Records contained in a dataset >>
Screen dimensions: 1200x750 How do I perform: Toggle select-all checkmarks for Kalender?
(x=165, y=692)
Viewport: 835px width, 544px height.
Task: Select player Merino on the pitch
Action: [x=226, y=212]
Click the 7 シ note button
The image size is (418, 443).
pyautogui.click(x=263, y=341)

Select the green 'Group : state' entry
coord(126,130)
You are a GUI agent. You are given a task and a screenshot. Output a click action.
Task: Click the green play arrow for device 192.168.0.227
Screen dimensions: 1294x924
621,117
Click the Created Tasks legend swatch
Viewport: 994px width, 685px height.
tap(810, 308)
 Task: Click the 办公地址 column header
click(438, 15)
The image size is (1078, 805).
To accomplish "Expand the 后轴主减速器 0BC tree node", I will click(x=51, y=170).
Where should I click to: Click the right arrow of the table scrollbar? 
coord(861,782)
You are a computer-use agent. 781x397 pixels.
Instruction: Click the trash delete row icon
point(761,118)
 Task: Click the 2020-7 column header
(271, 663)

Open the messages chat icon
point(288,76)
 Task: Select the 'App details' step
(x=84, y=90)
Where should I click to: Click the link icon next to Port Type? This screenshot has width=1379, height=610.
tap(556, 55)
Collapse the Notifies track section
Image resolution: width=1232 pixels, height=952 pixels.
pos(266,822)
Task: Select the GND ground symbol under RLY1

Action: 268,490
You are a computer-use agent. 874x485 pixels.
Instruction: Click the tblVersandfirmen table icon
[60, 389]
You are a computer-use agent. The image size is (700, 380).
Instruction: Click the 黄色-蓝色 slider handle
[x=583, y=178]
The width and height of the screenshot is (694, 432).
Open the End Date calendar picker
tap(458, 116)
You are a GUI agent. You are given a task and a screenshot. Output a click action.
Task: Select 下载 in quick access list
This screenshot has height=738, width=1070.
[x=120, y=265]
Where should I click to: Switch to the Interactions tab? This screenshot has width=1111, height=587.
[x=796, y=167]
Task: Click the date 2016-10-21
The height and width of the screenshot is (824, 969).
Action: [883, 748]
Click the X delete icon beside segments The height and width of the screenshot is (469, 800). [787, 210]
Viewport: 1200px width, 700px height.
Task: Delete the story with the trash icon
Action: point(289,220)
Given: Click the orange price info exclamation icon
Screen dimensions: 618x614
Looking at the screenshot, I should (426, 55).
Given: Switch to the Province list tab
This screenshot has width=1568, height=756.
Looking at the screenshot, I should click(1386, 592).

What is required >> The full set of data above must come back exactly as written.

Answer to this problem >>
Screen dimensions: 1200x750 How do I perform: Toggle select-all checkmarks for Kalender?
(x=165, y=692)
Viewport: 835px width, 544px height.
Task: Select player Merino on the pitch
Action: [x=226, y=212]
Click the 7 シ note button
The image size is (418, 443).
pyautogui.click(x=263, y=341)

Select the green 'Group : state' entry
coord(126,130)
You are a GUI agent. You are given a task and a screenshot. Output a click action.
Task: Click the green play arrow for device 192.168.0.227
Screen dimensions: 1294x924
621,117
Click the Created Tasks legend swatch
Viewport: 994px width, 685px height.
tap(810, 308)
 Task: Click the 办公地址 column header
click(438, 15)
The image size is (1078, 805).
To accomplish "Expand the 后轴主减速器 0BC tree node", I will click(x=51, y=170).
Where should I click to: Click the right arrow of the table scrollbar? 
coord(861,782)
You are a computer-use agent. 781x397 pixels.
Instruction: Click the trash delete row icon
point(761,118)
 Task: Click the 2020-7 column header
(271, 663)

Open the messages chat icon
point(288,76)
 Task: Select the 'App details' step
(x=84, y=90)
Where should I click to: Click the link icon next to Port Type? This screenshot has width=1379, height=610.
tap(556, 55)
Collapse the Notifies track section
Image resolution: width=1232 pixels, height=952 pixels.
pos(266,822)
Task: Select the GND ground symbol under RLY1

Action: 268,490
You are a computer-use agent. 874x485 pixels.
Instruction: Click the tblVersandfirmen table icon
[60, 389]
You are a computer-use agent. The image size is (700, 380).
Instruction: Click the 黄色-蓝色 slider handle
[x=583, y=178]
The width and height of the screenshot is (694, 432).
Open the End Date calendar picker
tap(458, 116)
You are a GUI agent. You are given a task and a screenshot. Output a click action.
Task: Select 下载 in quick access list
This screenshot has height=738, width=1070.
[x=120, y=265]
Where should I click to: Switch to the Interactions tab? This screenshot has width=1111, height=587.
[x=796, y=167]
Task: Click the date 2016-10-21
The height and width of the screenshot is (824, 969).
Action: [883, 748]
Click the X delete icon beside segments The height and width of the screenshot is (469, 800). [787, 210]
Viewport: 1200px width, 700px height.
Task: Delete the story with the trash icon
Action: point(289,220)
Given: Click the orange price info exclamation icon
Screen dimensions: 618x614
Looking at the screenshot, I should (426, 55).
Given: Switch to the Province list tab
This screenshot has width=1568, height=756.
Looking at the screenshot, I should click(1386, 592).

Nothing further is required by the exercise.